25 August 2015

Maria, Maria

Maria from Sesame Street is retiring.

I feel very old.

While we were driving to school yesterday, NPR was interviewing Maria, er, Sonia Manzano, about her autobiography and her retirement.  I was sniffling. My younger two kids were trying to place her.
Sesame Street cast, circa 1970s. Courtesy Wikimedia.

That may sum up Sesame Workshop's problem in a nutshell there. My children watched on-demand; Sesame Street was appointment PBS TV for me.

One thing Manzano said in her interview struck a chord with me.
There was a moment when Stevie Wonder came on to Sesame Street and he did "Very Superstitious." ... The whole studio rocked out and it was great because, white people, black people, young people, old people — everybody was on the same page for that two minutes that he sang and that really stands out. ...

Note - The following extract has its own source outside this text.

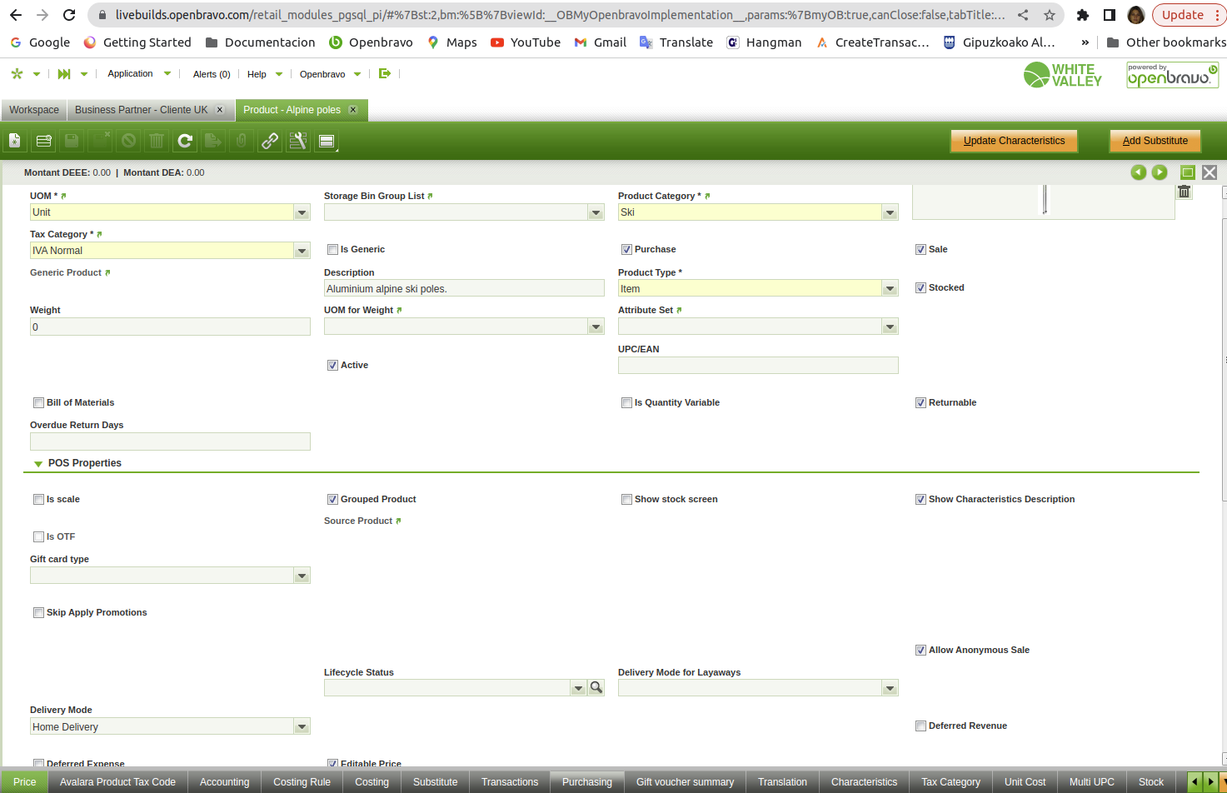
Task: Click the browser bookmark star icon
Action: [x=1049, y=15]
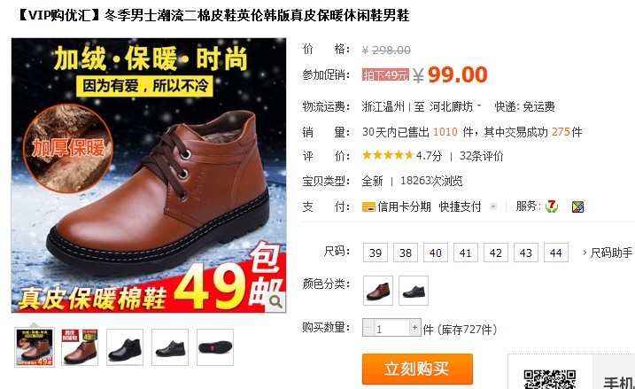Click the credit card installment icon

coord(368,207)
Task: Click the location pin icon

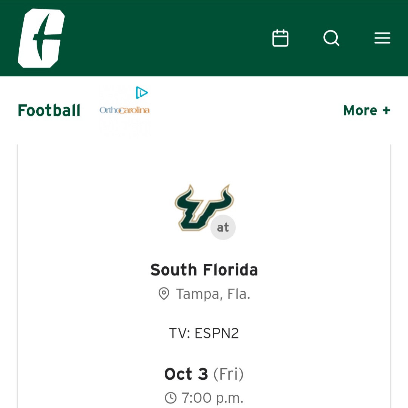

It was a moment of clarity, I think that you know, we started this show, we thought we were going to end racism, we were going to close the education gap. ... We had big dreams! And moments like Stevie being on the show gave us a glimpse of the way things could be.
To the Sesame Workshop crew: Mission Accomplished.

You gave a white girl from rural Missouri who was immersed in German Catholic culture a view into another world. A world with more races and colors and complications than I could imagine. You opened up my mind to more than the ABCs and the power of animation to teach math.

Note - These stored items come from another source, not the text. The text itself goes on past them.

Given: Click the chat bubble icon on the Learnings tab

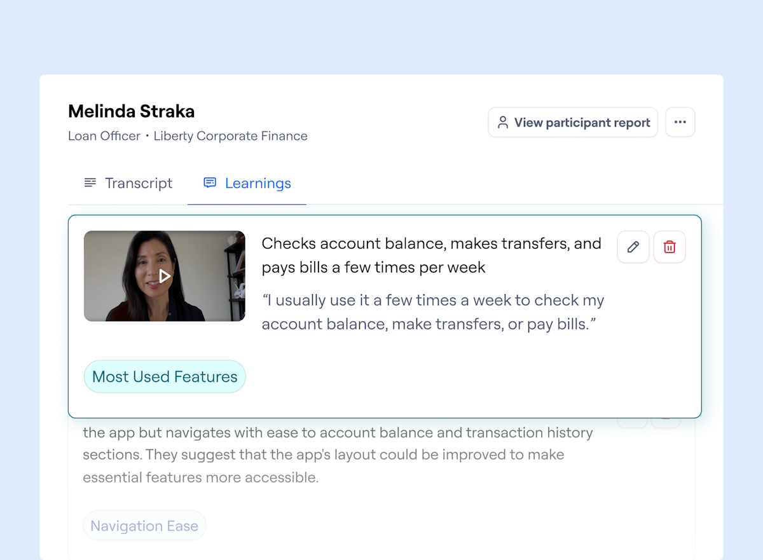Looking at the screenshot, I should click(x=210, y=183).
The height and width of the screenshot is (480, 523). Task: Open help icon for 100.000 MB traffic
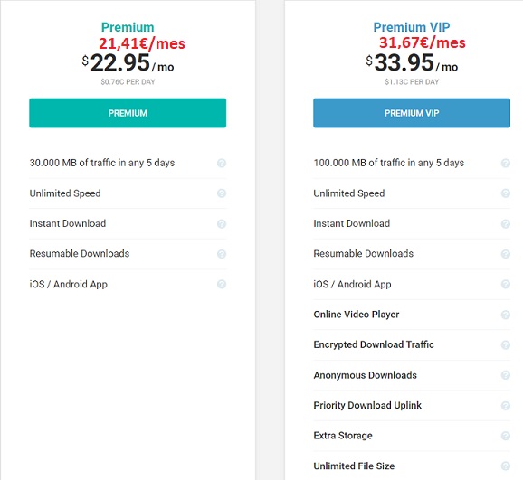(506, 163)
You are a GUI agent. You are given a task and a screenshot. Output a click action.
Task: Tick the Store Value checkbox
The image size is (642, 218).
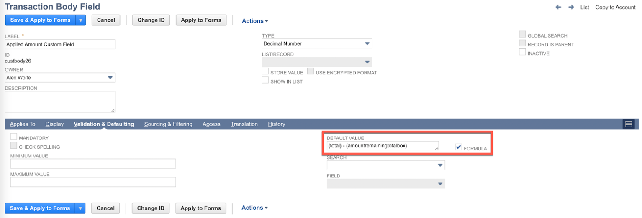coord(265,71)
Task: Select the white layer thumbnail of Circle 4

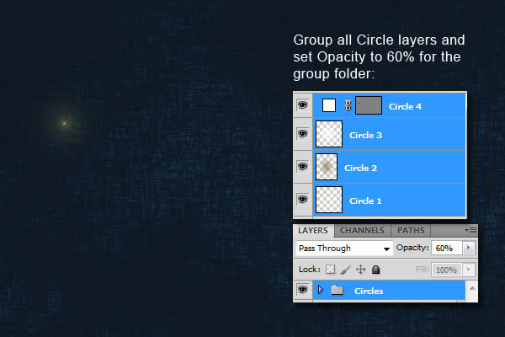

You opened my mind (at age 4) to a world beyond my own. You showed me who else was out there. What potential might exist beyond my rural county. You prepared me for the world that I would inhabit, first in college, then in my years beyond. I was better able to cope with my future surroundings in New York, in Iowa, in Chicago, back in Missouri and in Texas, all because of you.

Job well done.

11 June 2015

So, how's it goin'?

This year has been a year of changes.

The eldest went off to college. 

One of the kids switched schools after bullying made his life intolerable.

I switched jobs, to sort of what I considered a post-doc (not really) in web development/SEO.

Here's what I've learned:

Sometimes, things work out, even though there is upheaval involved.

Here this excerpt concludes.